Propriedade e capitalismo

O comunismo pretendeu criar um mundo sem propriedade privada, impondo o desapossamento por lei e pela força, tentando amputar a natureza humana de um sentimento de posse, de propriedade, como que desconhecendo a sua conaturalidade, como se esta ideia de ter, de lutar por ter, de querer ter, de ambicionar, não fosse tão natural quanto respirar - e por isso impossível de ser afastada por uma qualquer normativa estadual.

Nesse seu esforço, o contraste com o capitalismo era evidente, fácil de desenhar e de provar, porque do lado de cá do muro se celebrava e incentivava o oposto, construindo-se um modelo económico que partia precisamente dessa natural inclinação para a posse, para a ambição. A propriedade como que estruturou a sociedade capitalista, uma sociedade empreendedora, autónoma, dona do seu destino, engenhosa, em que quem não tinha queria ter, lutava por ter.
O colapso económico e cultural do comunismo fundou-se muito nessa fracassada tentativa de erradicar o sentido de propriedade. Não deixa por isso de ser irónico que seja o capitalismo, na sua evolução, na sua liberdade de empresa, a contribuir hoje, e de forma surpreendente para os mais distraídos, para um certo declínio da ambição por propriedade, para a mitigação dessa necessidade, vontade, de ter, de ter mais, de ter o que deixar aos filhos.

Não se trata de afirmar a morte do direito de propriedade, nem tão-pouco de identificar um movimento ideológico destinado a construir um amanhã que canta comunitarista, mas apenas de realçar que há um certo declínio cultural da noção de propriedade, e que é bastante acentuada pelo desenvolvimento do modelo ou da lógica do acesso em vez do modelo da posse: em vez de termos livros, podemos aceder a eles através de uma app, em vez de termos filmes, podemos aceder a eles através de um sistema de streaming, em vez de termos um carro, podemos aceder a qualquer carro em car sharing, em vez de termos álbuns de fotografias, despejamos tudo numa cloud - para dar quatro exemplos simples.
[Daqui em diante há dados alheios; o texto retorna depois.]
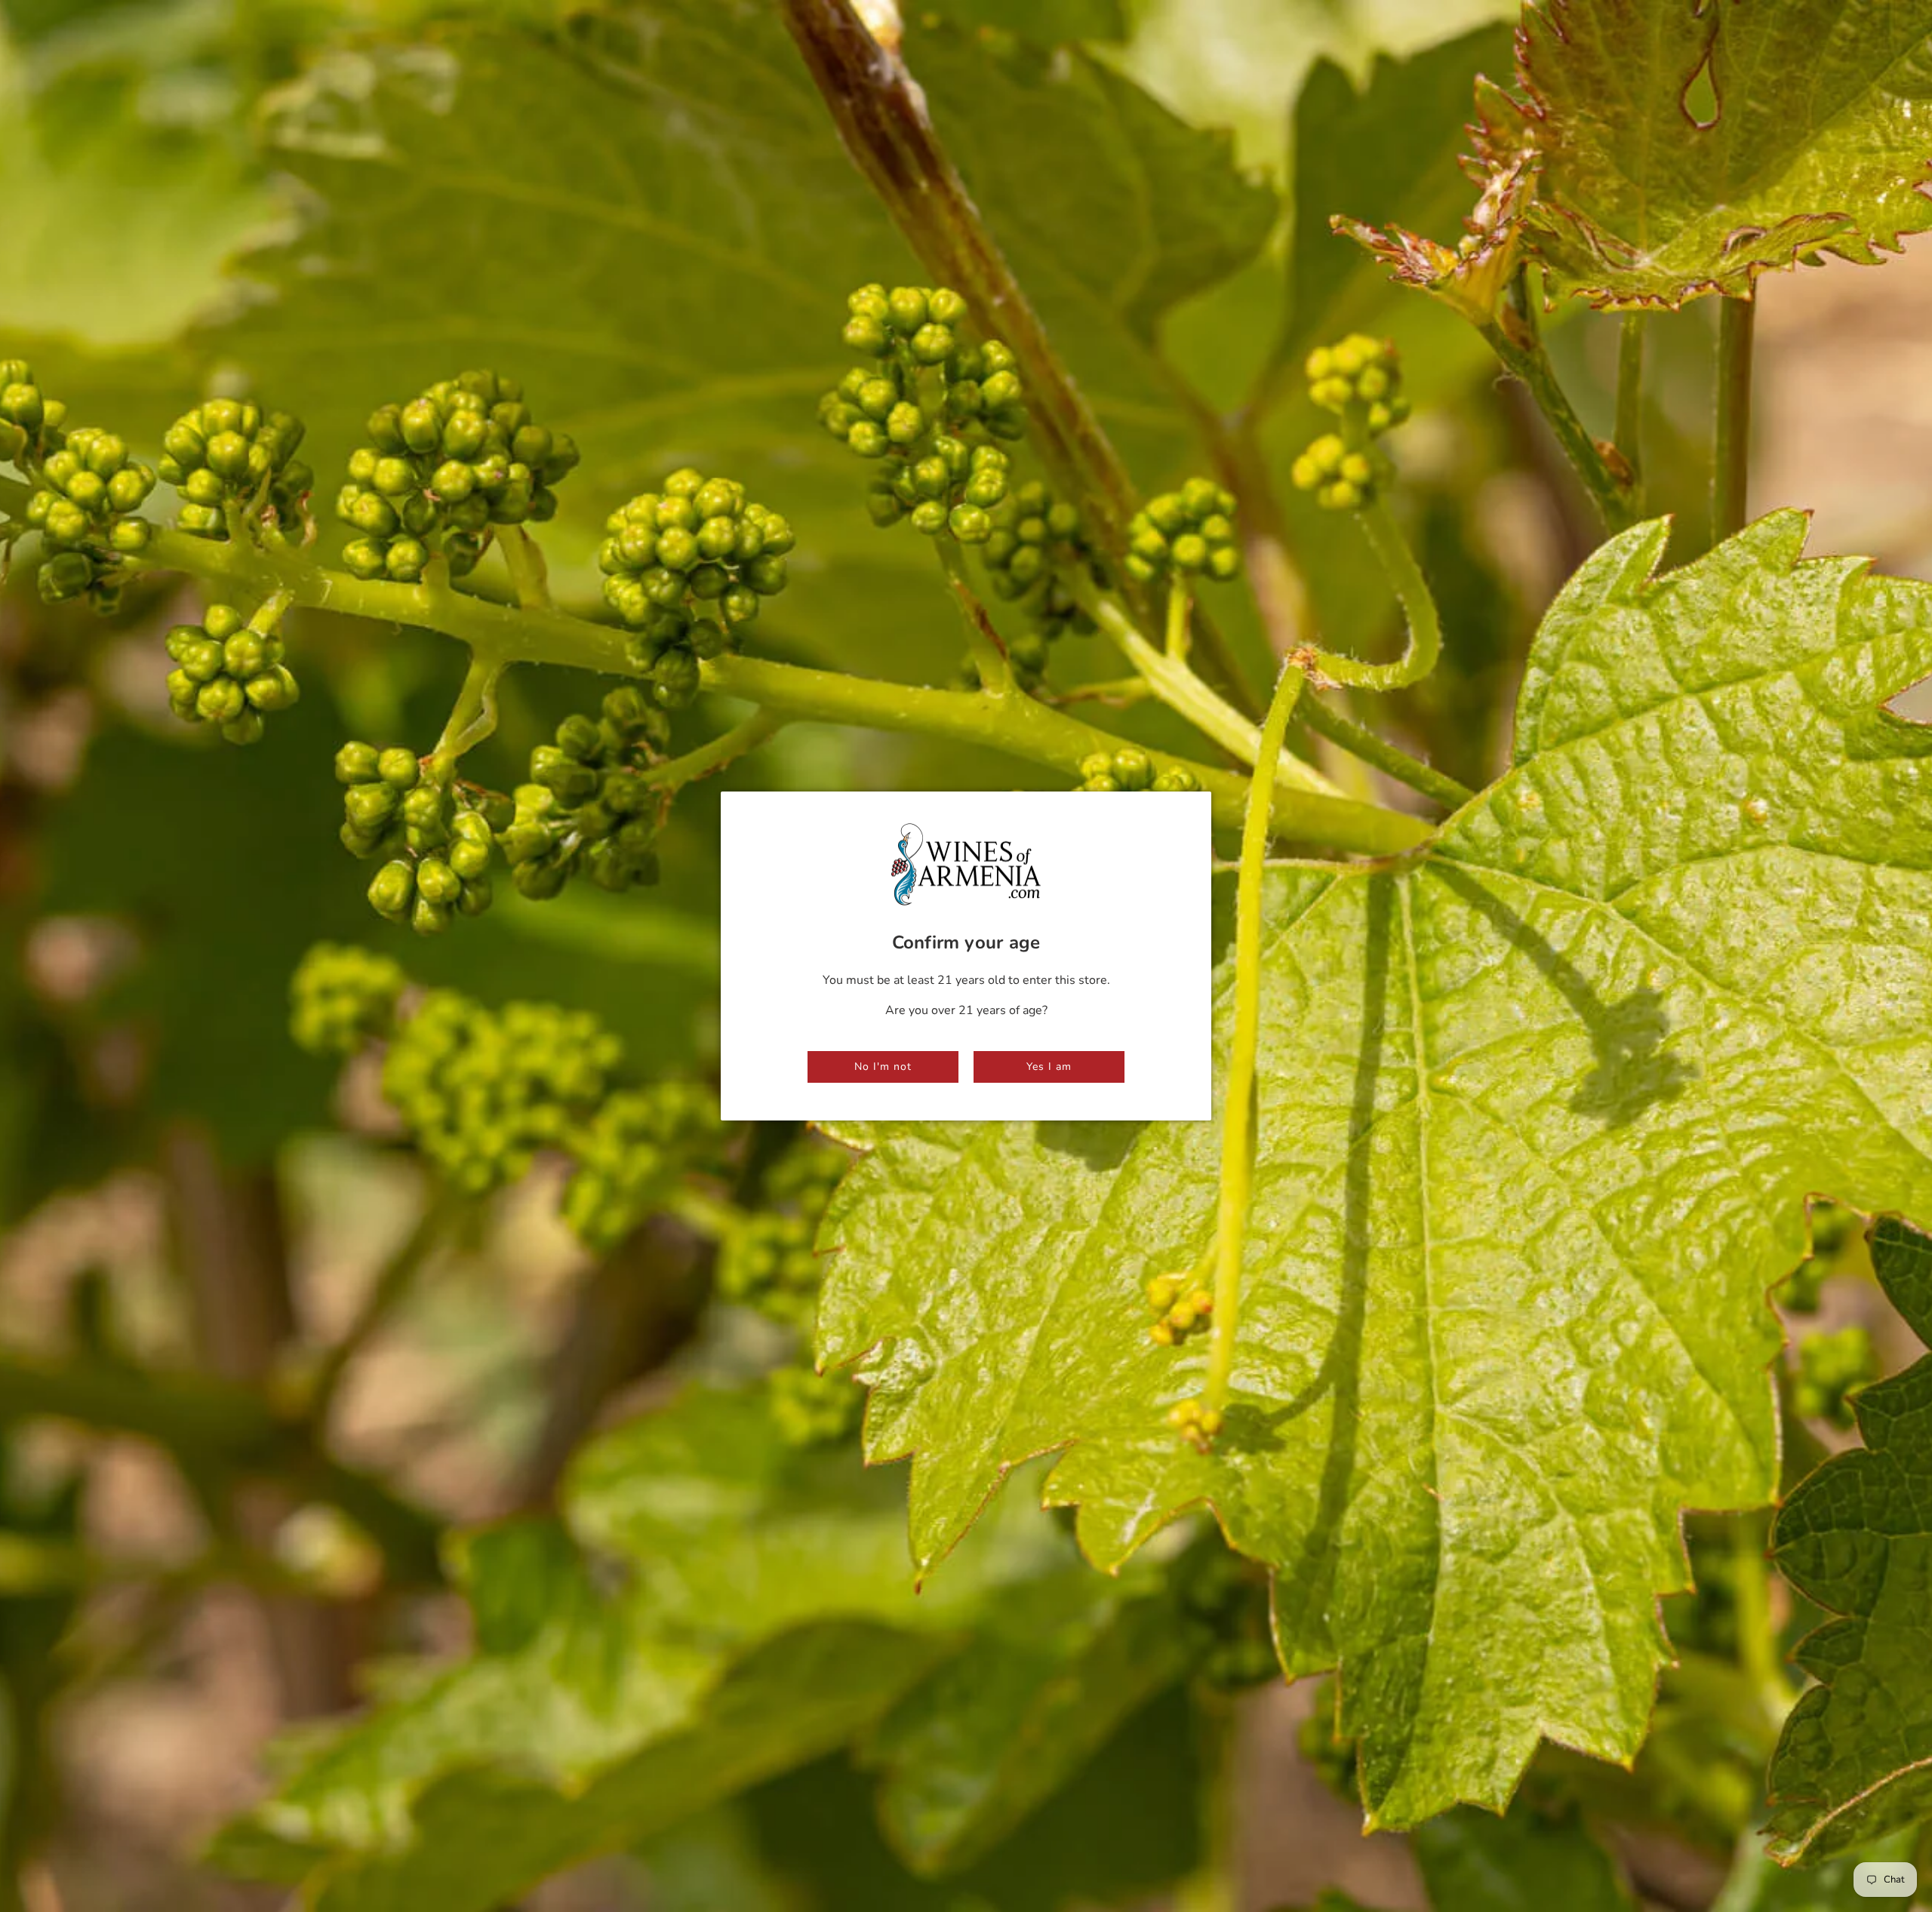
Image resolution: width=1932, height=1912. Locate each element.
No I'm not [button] (883, 1066)
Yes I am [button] (1049, 1066)
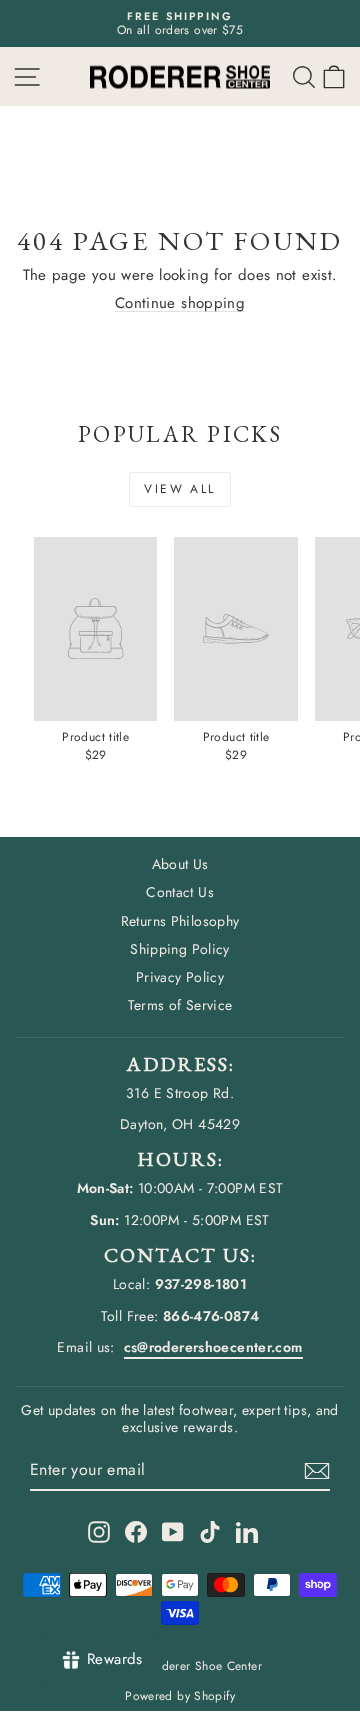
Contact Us (180, 892)
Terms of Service (180, 1005)
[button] (334, 76)
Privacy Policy (180, 977)
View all (179, 489)
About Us (180, 864)
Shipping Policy (180, 949)
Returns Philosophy (180, 921)
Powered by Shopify (180, 1696)
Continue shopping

Toda esta evolução, que só foi possível no âmbito do comércio e do mercado livres - e que é muitas vezes descrita de forma caricatural a propósito da geração millennial, retratada como avessa a compromissos duradouros de posse e propriedade -, está a contribuir mais fortemente para a modelação do sentimento de propriedade do que décadas de intenso doutrinamento comunista.

E este movimento convoca-me, interpela-me, porque ele não será inconsequente. Se entendo que uma sociedade sem forte sentido de propriedade poderá seguramente ser mais flexível, viver até um modo de vida que me atrai e de que participo, não deixo de pensar que ela corre o risco de se tornar menos autónoma - uma sociedade sem nada a perder e que por isso desconhece o risco e o trabalho da propriedade.